ARTISTS IN LOVE, part six



The illustrator Rockwell Kent (1882 - 1971) loved humanity with great passion. Unfortunately, he was an utter jerk when it came to loving individual human beings.

Kent was famous for his illustrations for Moby Dick, Candide, Shakespeare and Chaucer. He was also the author of several acclaimed books, an explorer, an architect, a dairy farmer, a carpenter, a fisherman, a sailor and an outspoken advocate of socialism who was awarded the Lenin Peace Prize by the Soviet Union for his work to achieve peace and brotherhood.



Kent had many wild adventures around the world. He hiked through jungles and over mountains. He explored islands and traveled on freighter ships. Once he attempted to sail around Cape Horn (at the southern tip of South America) in a ramshackle life boat that he bought for a few dollars. Wrote one commentator:



This region, boasting probably the world's worst climate, is buffeted incessantly by winds, swiftly alternating with rain, hail and snow. It is the legendary graveyard of ships and sailors, and Kent [had] the half-formed idea of trying his mettle against the hazardous adventure of sailing "round the Horn."
He was shipwrecked in Greenland and Alaska and lived for extended periods of time north of the Arctic Circle in desolate places like Ubekendt Ejland (Unknown Island). But his first love was painting and he painted almost every day.



Kent's artistic mentor was the painter Abbott Thayer. While living as a guest in Thayer's house, Kent married Thayer's 17 year old niece over the objection of her family. Four months after the wedding, he resumed a love affair with an old flame. Kent went on to have torrid affairs with a variety of girlfriends while his devoted wife stayed at home and bore him five children. (When one of his girlfriends became pregnant, Kent and his wife had to sell everything they owned to pay her off.) When his fifth child was born, Kent decided that his wife's clinging ways were unbearable, so the couple divorced. Kent learned from this experience and made sure all of his future children were illegitimate. Kent's second wife, Frances, may have hoped Kent was willing to settle down because he built a dream house with her out in the country and named it "Asgaard" after the Norse home of the gods. But at the housewarming party that Kent and Frances held for their friends, Kent overheard someone planning a dangerous boat expedition to Greenland and immediately abandoned Frances and Asgaard for this new adventure. Kent did marry a third time, to a woman the age of his youngest daughter.

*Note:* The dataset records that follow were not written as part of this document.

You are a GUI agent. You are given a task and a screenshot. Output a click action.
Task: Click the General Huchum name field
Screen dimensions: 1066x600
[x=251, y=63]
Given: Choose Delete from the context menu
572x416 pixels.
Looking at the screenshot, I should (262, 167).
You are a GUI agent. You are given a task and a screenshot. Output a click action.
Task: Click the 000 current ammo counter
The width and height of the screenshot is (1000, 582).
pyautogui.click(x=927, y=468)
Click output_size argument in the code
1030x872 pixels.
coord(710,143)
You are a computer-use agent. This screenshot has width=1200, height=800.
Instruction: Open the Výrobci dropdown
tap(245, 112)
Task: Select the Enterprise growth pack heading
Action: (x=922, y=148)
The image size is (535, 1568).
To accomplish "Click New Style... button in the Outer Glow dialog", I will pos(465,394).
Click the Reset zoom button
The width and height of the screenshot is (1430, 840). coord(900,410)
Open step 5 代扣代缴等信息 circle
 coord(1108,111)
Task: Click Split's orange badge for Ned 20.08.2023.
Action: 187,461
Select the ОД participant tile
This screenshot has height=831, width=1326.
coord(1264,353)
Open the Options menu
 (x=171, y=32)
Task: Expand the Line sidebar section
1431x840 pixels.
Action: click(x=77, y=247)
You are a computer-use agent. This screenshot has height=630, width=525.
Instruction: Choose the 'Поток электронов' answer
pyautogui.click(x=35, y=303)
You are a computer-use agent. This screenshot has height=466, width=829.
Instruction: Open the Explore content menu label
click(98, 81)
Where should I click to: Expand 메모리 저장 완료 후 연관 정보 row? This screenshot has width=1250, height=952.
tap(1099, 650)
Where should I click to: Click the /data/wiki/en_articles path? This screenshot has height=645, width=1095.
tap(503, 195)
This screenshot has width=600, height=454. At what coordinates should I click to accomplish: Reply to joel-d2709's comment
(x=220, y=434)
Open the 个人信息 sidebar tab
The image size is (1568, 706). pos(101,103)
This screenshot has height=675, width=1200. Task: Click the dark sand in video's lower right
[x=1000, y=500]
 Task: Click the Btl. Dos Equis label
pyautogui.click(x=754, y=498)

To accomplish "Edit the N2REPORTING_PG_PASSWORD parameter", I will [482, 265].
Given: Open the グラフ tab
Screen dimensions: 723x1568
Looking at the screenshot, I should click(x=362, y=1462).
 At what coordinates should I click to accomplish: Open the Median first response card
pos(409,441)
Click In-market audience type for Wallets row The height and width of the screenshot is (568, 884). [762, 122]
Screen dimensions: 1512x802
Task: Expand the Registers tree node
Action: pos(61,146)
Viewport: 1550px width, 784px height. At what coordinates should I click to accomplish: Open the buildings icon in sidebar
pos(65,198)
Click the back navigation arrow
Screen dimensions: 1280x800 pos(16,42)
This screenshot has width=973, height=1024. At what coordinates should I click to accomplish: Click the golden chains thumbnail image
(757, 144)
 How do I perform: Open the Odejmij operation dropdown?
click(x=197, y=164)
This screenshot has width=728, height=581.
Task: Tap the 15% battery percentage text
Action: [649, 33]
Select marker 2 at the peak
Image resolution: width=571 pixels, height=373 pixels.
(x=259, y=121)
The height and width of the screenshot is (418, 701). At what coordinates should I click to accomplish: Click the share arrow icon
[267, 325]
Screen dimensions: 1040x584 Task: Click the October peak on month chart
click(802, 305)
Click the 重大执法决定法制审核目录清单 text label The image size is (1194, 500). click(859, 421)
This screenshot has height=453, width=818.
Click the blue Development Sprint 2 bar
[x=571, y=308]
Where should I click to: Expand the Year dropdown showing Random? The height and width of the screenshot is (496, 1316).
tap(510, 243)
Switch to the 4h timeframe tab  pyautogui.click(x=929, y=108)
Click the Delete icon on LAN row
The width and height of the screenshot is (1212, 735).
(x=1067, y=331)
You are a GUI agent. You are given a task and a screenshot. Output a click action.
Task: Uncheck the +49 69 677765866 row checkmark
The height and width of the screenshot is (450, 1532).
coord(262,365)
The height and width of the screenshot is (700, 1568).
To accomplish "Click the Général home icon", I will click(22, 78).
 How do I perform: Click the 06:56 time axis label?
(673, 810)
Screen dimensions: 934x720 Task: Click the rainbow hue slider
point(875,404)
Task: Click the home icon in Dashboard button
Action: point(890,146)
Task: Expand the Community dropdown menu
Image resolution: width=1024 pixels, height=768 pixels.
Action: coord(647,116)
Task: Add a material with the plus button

Kent courted these women using artwork and poetry, and he praised their beauty with great eloquence. He always felt bad (and a little surprised) when they took the news of his infidelity so hard. One former showgirl committed suicide, jumping to her death into the sea. Perhaps it would have been difficult for a wife to accompany Kent on his rugged travels. Kent recounted one particularly horrifying shipwreck in his autobiography, It's Me O Lord:



Against the hurricane that woke us, sweeping down off the lofty plateau of the inland ice... we could do nothing but... hang onto our anchor ropes. And once the anchors failed to hold, the game was up.
Kent's tiny boat capsized. He and his two companions dragged themselves to shore and trekked 36 hours over rugged terrain with no shelter before they stumbled across an Inuit fisherman. None of them spoke Inuit, yet Kent managed to negotiate food, shelter and a young Inuit native girl.



Even though Kent had no space for a wife on his journeys, he always managed to find room for his paints, brushes and canvases. Following the shipwreck mentioned above, Kent returned to salvage his art supplies and spent two months painting that "vast wonderland of sea and mountain."


I have long been fascinated by the selfishness of artists. Some artists place the demands of their art above the welfare of their family and friends. Sometimes the resulting art is so beautiful, the trade off seems worth it to those of us who aren't personally affected. But it is always difficult to draw a bright line between artists who make sacrifices to protect their art and those who are merely self centered. Through the generations, a lot of collateral damage has been caused by artists fighting for their artistic lives.

Kent lived to be 89. Despite all his advetures, he seemed to have had a wistful old age. In one of his books, he described a poem-song he had learned from the Eskimoes about an old man who remembers

old times when I had strength to cut and flay great beasts.


Three great beasts could I cut up while the sun slowly went his way across the sky.

A sick old man could no longer hope to hang onto a woman, so he wishes his

woman away in the house of another,


in the house of a man who may be her refuge, firm and sure as the strong winter ice.


Sad at heart, I wish her away in the house of a stronger protector now that I myself lack strength even to rise from where I lie.